Estimada em R$ 113 bilhões, a operação já teria atraído o interesse de 14 bancos, o que demonstra, diz Felipe, que são mesmo o mercado e os acionistas, e não a população brasileira, os maiores interessados na privatização. “E estou falando principalmente dos acionistas externos, que vão se valer da diferença de câmbio, por exemplo, para comprar muitas ações da Eletrobras.”
De acordo com o dirigente, as chamadas poison pills (pílulas de veneno), dispositivos que visam impedir a formação de blocos acionários com mais de 10% de participação, “são completamente falhas”. “Essas medidas podem ser contornadas, como já mostramos em audiências públicas no Congresso. Várias empresas externas são controladas por outros majoritários, por exemplo, nações. E podem comprar 10% cada uma, sem conformar um bloco, mas controladas todas pelo seu acionista majoritário que é outro país. É o caso da China, com cinco empresas no Brasil, que podem comprar, cada uma, 10% das ações da Eletrobras.” Com o áudio do banqueiro André Esteves, dono do BTG, publicado pelo portal 247 (ouça aqui), “temos a real noção de que são os bancos que controlam a nação, não o povo”, destaca Felipe.
A previsão do governo de realizar a venda das ações no primeiro semestre de 2022 “é irreal”, avalia o dirigente. Ele observa que já existem, contra a operação, duas Ações Diretas de Inconstitucionalidade (Adin) no Supremo Tribunal Federal (STF) e questionamentos também na Comissão de Valores Mobiliários (CVM). Em tese, os próximos passos são o envio dos parâmetros da privatização ao TCU para confirmação do valor de outorga; depois, a realização de uma Assembleia Geral Extraordinária (AGE) com os acionistas da Eletrobras para aprovação da capitalização; a implementação das mudanças societárias – uma nova empresa, a Empresa Brasileira de Participações em Energia Nuclear e Binacional (ENBpar), passará a deter o controle da Itaipu Binacional e da Eletronuclear, que precisam continuar estatais; e, por último, um novo acórdão do TCU relacionado à oferta das ações, antes da efetiva oferta ao mercado.

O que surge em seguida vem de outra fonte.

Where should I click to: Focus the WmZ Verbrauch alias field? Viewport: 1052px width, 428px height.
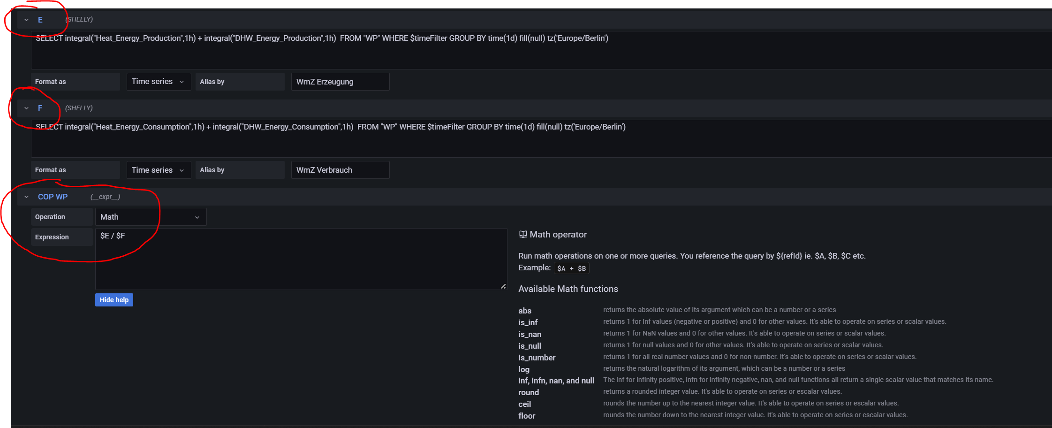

Na opinião de Felipe, o valor do bônus de outorga, de R$ 23 bilhões, é “ridículo”, considerando o tamanho da dívida do país, e que se trata do controle da maior empresa de energia elétrica da América Latina. A validação da modelagem do BNDES pelo CCPI em menos de 24 horas revela, na sua avaliação, a falta de seriedade e de transparência no processo. “Estão preocupados apenas em fazer o negócio”, diz. “A primeira coisa a ser dita sobre a modelagem é que sua motivação é totalmente errada e busca enganar a população. Afirmam que a empresa não tem capacidade de investimento, o que é mentira; que vão poder ter reforço de caixa, mas o caixa da empresa já é forte e a relação Dívida/ Ebitda [lucro antes de juros, impostos, depreciações e amortizações] nunca esteve tão saudável.”
Uma vez privatizada, argumenta Felipe, mesmo a volta da empresa aos leilões de energia deixa de reverter a favor do consumidor. “A participação da Eletrobras pública beneficia sim o consumidor, comprovadamente, porque como empresa pública joga para baixo a tarifa; mas, privada, estará buscando lucro e não a tarifa ótima, a melhor para a população, e sim a mais atrativa para o acionista.”
O diretor do Senge RJ cita, ainda, as obrigações impostas pela Lei 14.182, como os investimentos em gasodutos e a instalação de termelétricas, como fatores adicionais para o aumento da tarifa. Também é importante, diz Felipe, que as pessoas entendam o que significam os R$ 30 bilhões destinados à modicidade tarifária, ou seja, para atenuar o aumento das tarifas de energia. “Essa modicidade é uma solução temporária, até que esse recurso acabe. Um pouso suave, para enganar a população.”